Goran Ivančević (Горан Иванчевић; born 27 March 1970) is a Serbian politician. He was elected to the Assembly of Vojvodina in the 2020 provincial election as a member of the Movement for the Restoration of the Kingdom of Serbia (Pokret obnove Kraljevine Srbije, POKS).

==Private life and career==
Ivančević was born in Zrenjanin, Vojvodina, in what was then the Socialist Republic of Serbia in the Socialist Federal Republic of Yugoslavia. He holds a master's degree (2012) and a doctorate (2016) in political science from Educons University, a private institution in Novi Sad. His doctoral thesis was on Vojvodina's political system since the re-introduction of multi-party democracy in 1990.

He has served as deputy provincial secretary for regional development, inter-regional co-operation, and local self-government in the government of Vojvodina.

==Politician==
Ivančević was a member of the executive board of the Serbian Renewal Movement until 2017, when he and other party officials resigned in protest against Vuk Drašković's continued leadership of the party. He subsequently became a founding member of the POKS and is its current secretary-general.

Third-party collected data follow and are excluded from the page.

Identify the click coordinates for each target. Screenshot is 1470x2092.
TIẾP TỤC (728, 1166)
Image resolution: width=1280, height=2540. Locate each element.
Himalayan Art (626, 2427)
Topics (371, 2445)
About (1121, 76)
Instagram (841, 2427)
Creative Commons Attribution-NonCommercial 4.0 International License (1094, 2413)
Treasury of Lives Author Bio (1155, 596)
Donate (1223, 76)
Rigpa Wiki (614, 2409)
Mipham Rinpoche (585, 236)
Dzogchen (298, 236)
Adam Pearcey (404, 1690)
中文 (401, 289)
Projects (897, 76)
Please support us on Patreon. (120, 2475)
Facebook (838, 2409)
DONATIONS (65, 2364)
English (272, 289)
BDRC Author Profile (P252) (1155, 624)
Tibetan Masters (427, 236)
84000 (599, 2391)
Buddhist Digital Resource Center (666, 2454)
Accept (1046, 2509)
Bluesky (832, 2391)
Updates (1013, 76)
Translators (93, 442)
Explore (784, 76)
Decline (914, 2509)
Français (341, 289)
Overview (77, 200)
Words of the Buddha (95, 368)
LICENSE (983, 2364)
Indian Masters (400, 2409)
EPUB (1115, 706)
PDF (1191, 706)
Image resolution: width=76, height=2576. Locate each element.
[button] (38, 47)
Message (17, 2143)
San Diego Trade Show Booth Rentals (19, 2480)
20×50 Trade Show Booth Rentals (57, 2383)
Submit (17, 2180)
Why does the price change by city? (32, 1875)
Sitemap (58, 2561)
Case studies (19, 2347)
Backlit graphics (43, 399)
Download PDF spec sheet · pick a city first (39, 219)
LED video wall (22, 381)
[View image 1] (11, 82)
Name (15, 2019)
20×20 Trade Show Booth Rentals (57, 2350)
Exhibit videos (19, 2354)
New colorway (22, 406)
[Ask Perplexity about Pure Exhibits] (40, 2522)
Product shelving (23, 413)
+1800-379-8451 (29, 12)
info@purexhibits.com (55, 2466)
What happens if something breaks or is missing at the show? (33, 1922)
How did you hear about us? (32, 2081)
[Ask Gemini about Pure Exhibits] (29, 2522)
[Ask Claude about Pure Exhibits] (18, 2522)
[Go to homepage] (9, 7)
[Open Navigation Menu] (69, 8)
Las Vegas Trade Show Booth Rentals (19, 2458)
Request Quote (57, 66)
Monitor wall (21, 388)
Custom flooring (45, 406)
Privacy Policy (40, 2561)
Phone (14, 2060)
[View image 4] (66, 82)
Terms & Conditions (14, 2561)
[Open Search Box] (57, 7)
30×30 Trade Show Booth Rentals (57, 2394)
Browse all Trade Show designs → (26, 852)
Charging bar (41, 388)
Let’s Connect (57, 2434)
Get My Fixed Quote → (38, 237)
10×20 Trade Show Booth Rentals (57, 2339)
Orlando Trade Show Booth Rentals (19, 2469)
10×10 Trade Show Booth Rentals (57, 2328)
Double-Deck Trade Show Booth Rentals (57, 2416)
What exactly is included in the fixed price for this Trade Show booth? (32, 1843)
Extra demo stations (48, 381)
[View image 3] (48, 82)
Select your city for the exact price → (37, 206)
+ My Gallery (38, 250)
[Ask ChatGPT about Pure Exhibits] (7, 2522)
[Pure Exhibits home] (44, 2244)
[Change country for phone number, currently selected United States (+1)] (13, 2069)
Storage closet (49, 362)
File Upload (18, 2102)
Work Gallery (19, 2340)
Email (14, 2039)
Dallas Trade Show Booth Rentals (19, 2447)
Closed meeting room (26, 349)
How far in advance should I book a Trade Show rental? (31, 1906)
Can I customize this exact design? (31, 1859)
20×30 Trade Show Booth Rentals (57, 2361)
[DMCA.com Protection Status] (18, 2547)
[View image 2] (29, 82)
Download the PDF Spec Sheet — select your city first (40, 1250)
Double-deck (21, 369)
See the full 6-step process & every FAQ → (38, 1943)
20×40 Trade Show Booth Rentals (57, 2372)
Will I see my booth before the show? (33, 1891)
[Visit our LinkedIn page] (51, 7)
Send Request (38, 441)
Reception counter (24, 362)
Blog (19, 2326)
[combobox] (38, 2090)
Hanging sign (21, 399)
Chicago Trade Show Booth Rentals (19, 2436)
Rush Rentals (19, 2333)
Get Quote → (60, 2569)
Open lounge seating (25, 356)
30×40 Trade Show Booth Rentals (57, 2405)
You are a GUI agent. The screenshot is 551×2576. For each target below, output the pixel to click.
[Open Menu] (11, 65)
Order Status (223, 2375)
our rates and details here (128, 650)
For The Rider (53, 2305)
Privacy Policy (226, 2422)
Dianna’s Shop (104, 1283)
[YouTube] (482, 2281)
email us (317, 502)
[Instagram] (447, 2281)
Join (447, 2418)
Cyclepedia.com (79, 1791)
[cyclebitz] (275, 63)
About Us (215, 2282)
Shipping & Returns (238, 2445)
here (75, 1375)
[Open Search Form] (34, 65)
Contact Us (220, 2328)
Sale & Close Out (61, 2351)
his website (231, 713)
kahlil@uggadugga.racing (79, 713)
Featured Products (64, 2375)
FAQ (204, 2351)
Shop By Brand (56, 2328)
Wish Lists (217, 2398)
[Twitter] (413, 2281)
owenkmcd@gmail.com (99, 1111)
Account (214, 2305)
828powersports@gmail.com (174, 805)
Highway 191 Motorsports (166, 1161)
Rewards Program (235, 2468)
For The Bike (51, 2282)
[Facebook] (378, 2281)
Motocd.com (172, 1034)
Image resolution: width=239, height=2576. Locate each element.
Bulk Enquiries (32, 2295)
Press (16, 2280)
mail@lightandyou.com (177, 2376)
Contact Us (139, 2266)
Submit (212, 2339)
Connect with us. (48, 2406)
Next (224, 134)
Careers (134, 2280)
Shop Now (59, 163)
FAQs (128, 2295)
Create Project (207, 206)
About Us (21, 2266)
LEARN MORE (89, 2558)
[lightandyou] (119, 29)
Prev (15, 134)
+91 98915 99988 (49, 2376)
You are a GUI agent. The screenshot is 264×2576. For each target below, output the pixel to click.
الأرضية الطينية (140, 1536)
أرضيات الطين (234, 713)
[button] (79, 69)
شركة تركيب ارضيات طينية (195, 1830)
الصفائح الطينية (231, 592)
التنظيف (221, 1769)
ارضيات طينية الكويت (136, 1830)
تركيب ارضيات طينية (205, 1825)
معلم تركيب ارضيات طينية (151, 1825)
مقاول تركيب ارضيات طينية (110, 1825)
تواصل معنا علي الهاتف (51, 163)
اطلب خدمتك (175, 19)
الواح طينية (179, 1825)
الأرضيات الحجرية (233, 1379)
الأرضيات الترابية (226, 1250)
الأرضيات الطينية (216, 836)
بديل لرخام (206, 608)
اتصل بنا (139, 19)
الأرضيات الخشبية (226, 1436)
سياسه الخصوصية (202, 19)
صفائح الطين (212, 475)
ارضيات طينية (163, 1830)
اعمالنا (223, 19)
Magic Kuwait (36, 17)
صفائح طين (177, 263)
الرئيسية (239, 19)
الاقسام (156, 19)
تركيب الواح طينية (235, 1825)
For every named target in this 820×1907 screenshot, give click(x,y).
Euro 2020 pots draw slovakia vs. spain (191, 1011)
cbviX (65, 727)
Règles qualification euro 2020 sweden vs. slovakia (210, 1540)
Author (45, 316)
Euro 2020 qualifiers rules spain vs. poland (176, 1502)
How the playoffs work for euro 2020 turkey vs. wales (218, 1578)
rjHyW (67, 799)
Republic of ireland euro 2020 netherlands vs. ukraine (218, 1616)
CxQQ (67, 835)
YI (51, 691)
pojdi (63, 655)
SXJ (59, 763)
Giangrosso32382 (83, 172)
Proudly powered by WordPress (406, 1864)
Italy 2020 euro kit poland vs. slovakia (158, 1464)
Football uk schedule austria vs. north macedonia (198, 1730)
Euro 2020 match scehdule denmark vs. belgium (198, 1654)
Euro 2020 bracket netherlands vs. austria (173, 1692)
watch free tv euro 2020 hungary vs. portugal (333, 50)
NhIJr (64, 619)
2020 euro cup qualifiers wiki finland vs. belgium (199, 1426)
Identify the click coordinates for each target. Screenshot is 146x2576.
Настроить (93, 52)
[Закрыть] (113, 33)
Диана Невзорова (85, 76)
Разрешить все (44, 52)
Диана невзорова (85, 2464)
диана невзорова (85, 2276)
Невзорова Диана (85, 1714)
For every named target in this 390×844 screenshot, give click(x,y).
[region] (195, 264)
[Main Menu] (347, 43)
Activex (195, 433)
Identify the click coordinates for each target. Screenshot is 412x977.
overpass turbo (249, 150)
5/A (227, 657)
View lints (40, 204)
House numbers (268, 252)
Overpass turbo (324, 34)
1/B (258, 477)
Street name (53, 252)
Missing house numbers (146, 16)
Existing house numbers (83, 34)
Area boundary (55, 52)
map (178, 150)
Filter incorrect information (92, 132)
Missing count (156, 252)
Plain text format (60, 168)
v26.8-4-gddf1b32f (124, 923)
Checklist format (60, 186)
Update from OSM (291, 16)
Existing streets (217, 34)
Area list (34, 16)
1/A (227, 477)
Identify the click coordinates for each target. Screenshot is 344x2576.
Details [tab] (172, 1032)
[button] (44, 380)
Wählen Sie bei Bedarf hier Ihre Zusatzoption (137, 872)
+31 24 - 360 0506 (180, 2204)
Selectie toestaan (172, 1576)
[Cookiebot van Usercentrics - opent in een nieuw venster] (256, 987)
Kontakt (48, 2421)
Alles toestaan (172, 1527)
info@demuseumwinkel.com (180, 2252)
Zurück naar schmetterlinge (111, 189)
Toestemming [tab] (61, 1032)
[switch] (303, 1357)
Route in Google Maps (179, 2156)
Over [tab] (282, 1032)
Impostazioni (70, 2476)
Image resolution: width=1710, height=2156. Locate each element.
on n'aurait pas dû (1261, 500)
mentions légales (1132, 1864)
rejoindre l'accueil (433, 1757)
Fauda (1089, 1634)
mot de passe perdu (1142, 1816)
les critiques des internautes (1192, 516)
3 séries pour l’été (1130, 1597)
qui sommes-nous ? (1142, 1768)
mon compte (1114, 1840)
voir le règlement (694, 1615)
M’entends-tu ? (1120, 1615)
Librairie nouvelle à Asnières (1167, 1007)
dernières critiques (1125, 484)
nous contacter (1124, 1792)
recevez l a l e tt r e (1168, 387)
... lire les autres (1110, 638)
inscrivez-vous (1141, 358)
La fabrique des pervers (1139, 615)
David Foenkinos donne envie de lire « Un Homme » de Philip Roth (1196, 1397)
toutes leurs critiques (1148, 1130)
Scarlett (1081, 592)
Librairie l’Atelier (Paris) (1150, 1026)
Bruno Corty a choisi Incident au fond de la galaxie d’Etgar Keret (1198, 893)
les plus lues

He received the lead position on the POKS electoral list for the Vojvodina provincial assembly in the 2020 provincial election and was elected when the list won five mandates. He is the leader of the POKS group in the assembly, the deputy chair of the committee on culture and public information, and a member of the committee for administrative and mandate issues. He also received the ninety-second position on the party's list for the National Assembly of Serbia in the concurrent 2020 Serbian parliamentary election. This list did not cross the electoral threshold to win seats in the assembly.

Ivančević holds right-wing views on issues of cultural identity. In the 2020 elections, he described migrant refugees in Serbia as a "security threat" and said that the country should close its borders to refugees, including those whom he described as "jihadists."